Exercise prompt: Only those lines in the data below from the line containing "Click the Forward to Friend icon" through the line containing "Given: Open Commit and Push dialog", both included, should be restated word for word.

Data to examine:
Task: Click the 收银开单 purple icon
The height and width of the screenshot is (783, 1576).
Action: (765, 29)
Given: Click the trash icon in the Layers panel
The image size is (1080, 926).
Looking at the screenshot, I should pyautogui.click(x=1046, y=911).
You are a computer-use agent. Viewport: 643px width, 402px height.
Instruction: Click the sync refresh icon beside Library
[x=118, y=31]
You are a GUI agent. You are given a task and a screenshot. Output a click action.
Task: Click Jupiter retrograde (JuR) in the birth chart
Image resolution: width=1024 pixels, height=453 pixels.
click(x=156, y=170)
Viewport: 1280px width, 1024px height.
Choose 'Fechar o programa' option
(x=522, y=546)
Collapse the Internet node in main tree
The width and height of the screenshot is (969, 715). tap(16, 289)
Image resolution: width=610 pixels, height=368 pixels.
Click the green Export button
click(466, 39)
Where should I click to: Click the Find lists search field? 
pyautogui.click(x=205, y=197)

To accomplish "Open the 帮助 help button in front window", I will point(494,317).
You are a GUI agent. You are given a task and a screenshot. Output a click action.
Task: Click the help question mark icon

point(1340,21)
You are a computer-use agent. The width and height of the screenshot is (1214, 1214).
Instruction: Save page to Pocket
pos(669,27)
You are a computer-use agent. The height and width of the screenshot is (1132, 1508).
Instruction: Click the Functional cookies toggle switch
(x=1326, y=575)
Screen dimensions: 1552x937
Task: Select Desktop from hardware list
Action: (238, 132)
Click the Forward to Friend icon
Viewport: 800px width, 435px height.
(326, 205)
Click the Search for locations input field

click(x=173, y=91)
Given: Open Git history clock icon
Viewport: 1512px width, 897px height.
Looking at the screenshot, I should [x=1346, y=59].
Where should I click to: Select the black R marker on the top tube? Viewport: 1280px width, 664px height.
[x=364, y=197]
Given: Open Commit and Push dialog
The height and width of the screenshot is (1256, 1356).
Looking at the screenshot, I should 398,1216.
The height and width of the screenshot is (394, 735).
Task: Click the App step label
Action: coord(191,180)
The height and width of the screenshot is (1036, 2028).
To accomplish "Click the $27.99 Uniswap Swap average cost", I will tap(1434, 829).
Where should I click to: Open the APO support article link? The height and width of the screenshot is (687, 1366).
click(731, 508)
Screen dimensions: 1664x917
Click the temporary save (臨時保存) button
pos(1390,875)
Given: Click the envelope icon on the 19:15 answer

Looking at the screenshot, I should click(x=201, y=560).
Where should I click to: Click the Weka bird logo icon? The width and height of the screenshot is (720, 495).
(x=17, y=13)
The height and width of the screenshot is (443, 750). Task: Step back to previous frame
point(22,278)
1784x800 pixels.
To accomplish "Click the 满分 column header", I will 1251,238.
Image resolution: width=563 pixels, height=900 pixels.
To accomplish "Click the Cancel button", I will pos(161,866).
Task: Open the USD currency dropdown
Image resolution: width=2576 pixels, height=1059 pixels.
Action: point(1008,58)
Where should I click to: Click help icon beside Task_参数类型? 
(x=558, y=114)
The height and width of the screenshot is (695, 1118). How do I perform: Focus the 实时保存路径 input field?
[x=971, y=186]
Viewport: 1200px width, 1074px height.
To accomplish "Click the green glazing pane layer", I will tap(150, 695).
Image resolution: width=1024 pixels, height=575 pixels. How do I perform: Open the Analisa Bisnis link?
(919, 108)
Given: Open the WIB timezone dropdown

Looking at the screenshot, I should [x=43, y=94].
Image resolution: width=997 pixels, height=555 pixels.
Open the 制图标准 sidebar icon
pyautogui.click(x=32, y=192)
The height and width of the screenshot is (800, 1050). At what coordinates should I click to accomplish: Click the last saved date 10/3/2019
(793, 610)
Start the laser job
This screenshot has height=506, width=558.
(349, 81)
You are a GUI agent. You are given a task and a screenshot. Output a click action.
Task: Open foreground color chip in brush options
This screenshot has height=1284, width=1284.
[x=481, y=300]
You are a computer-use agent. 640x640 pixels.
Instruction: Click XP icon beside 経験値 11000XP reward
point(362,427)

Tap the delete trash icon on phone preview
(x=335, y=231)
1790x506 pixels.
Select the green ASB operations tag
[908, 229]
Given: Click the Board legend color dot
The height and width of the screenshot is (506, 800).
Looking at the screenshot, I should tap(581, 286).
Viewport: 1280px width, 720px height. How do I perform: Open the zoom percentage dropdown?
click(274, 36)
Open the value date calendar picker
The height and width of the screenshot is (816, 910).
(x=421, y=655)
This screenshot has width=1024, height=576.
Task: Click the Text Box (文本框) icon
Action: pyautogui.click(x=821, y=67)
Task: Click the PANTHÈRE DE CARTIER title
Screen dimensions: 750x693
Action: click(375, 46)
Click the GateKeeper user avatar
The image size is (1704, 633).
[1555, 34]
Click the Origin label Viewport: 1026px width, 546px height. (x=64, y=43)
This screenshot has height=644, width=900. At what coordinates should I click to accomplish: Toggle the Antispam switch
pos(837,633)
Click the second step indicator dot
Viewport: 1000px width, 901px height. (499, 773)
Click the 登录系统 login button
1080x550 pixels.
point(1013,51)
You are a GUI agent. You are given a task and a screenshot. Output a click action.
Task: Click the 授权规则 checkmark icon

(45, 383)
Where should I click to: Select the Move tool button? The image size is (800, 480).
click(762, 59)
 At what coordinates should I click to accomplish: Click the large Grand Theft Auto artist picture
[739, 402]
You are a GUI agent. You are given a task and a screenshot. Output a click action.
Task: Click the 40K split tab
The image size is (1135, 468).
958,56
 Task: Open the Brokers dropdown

Response to the task:
Click the Forward to Friend icon
Viewport: 800px width, 435px height.
(326, 205)
Click the Search for locations input field

click(x=173, y=91)
Given: Open Git history clock icon
Viewport: 1512px width, 897px height.
Looking at the screenshot, I should [x=1346, y=59].
Where should I click to: Select the black R marker on the top tube? Viewport: 1280px width, 664px height.
[x=364, y=197]
Given: Open Commit and Push dialog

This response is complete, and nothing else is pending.